Arid and semi-arid regions are part of dryland ecosystems, which are characterized by low and variable precipitation in both time and space [1,2,3], combined with high evapotranspiration. They cover about 25% (arid: 10%, semi-arid: 15%) of the surface of the planet and are home to one billion people [4,5].

Rangeland makes up 87% and 54% of the land use in arid and semi-arid areas [4]. In these regions, the preservation of the integrity of rangeland presents both economic and environmental interests. Indeed, drylands and their vegetation cover provide a series of ecosystem services, including an important source of food and income for the local population through livestock keeping, and involvement in a series of environment-related processes such as the regulation of climate through carbon sequestration and soil–atmosphere energy exchanges, contribution to soil nutrient cycles, regulation of the hydrological cycle, protection against soil erosion, etc. [1,4,6,7].

In these regions, rangeland properties, including biomass production, are driven in a large part by climatic conditions and more specifically the availability of water [1,3,4,8,9,10]. In the current context of climate change, rangeland areas are subject to an increase in climate hazards, especially in the variability of rains [9,11], and local increases in drought episodes (e.g., in the Mediterranean region: [11]), causing important variations in forage yield from year to year [10,12]. The degradation of the vegetation cover caused by natural conditions is aggravated in these areas by increased pressure due to population growth and the demand for more food, economic development, technological progress, etc., causing alterations in the vegetation cover, including losses in biomass, by human-induced factors such as overgrazing or transformation of rangeland into cultivated areas [2,4,13,14,15,16].

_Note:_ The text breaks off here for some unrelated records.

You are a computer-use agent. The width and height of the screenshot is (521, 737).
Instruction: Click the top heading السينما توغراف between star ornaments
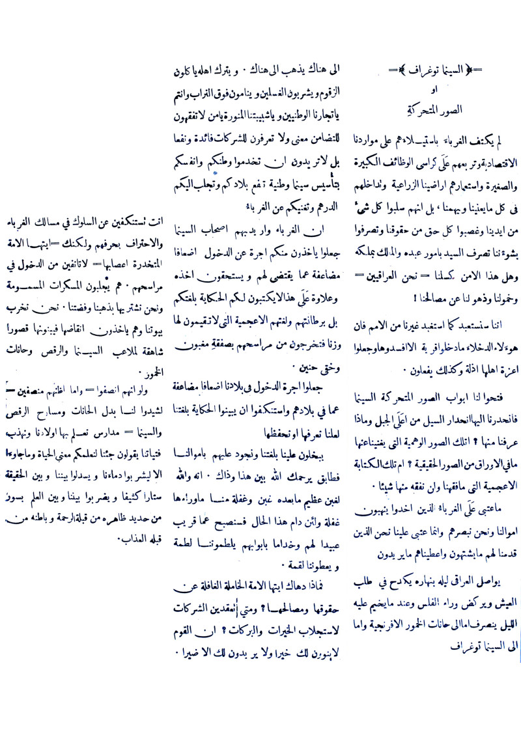(x=433, y=70)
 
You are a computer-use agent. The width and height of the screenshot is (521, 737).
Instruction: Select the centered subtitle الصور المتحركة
(x=433, y=107)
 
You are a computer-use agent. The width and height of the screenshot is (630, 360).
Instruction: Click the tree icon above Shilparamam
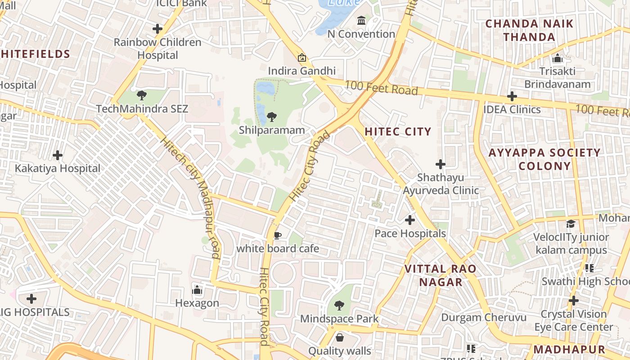(x=271, y=117)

This context highlights the need for the proper assessment of the vegetation cover, both in terms of quantity (biomass, fraction of soil covered by vegetation, etc.) and quality (disappearance of the original species in favor of species indicating land degradation, etc.) that can be incorporated in a plan for the sustainable management of rangeland that integrates both the protection of livelihoods of local populations and the preservation of this already fragile environment. The assessment of rangeland biomass over large areas, such as at regional or national level, therefore constitutes an important economic and environmental tool that allows for the better management of grazing areas.

In arid and semi-arid regions, characterized by vast areas that are sometimes difficult to reach, the integration of remote sensing data has become over the past few decades a widely used method to study and describe the vegetation cover and its variations in space and time [6,17]. Combinations of the R and NIR bands, in the form of a simple ratio or other linear combinations such as the Normalized Difference Vegetation Index (NDVI) [18], the Enhanced Vegetation Index [19], and several variations of the Soil-Adjusted Vegetation Index [20,21,22,23], have been extensively used to monitor changes in vegetation all over the globe and assess a variety of biophysical properties, including plant biomass (a list of studies is available in reviews by [24], for rangelands and grasslands by [17,25], and in arid and semi-arid regions by [6].

A family of Soil-Adjusted Vegetation Indices was designed to attenuate the effects of variations in the brightness of the soil background on the observed reflectance spectra and on derived vegetation indices (VIs). In [20] the Soil-Adjusted Vegetation Index (SAVI) was created by adapting the NDVI by addition of an adjustment factor (L), dependent on the fraction of green vegetation (L varying from 0.25 for high vegetation densities to 1 for sparsely vegetated areas). A series of adaptations have been made to the original Soil-Adjusted Vegetation Index starting with the Transformed Soil-Adjusted Vegetation Index (TSAVI) which was introduced to generalize the SAVI to situations where the soil line parameters differ from the default one (slope = 1 and intercept =0) [21,26]. In [22], the L factor in SAVI was adapted and a self-adjusting factor was introduced in the Modified Soil-Adjusted Vegetation Index (MSAVI) that is able to minimize the influence of soil background without prior knowledge of the fraction of canopy cover. Finally, the SAVI equation was simplified (Optimized Soil-Adjusted Vegetation Index, OSAVI) [23] by introducing a constant χ parameter that allows for a reduction in the soil background effects in the absence of information on soil properties. The Enhanced Vegetation Index (EVI) [19] was similarly introduced to reduce the influence of variations in the canopy background and, in addition, to correct for effects of atmospheric aerosol.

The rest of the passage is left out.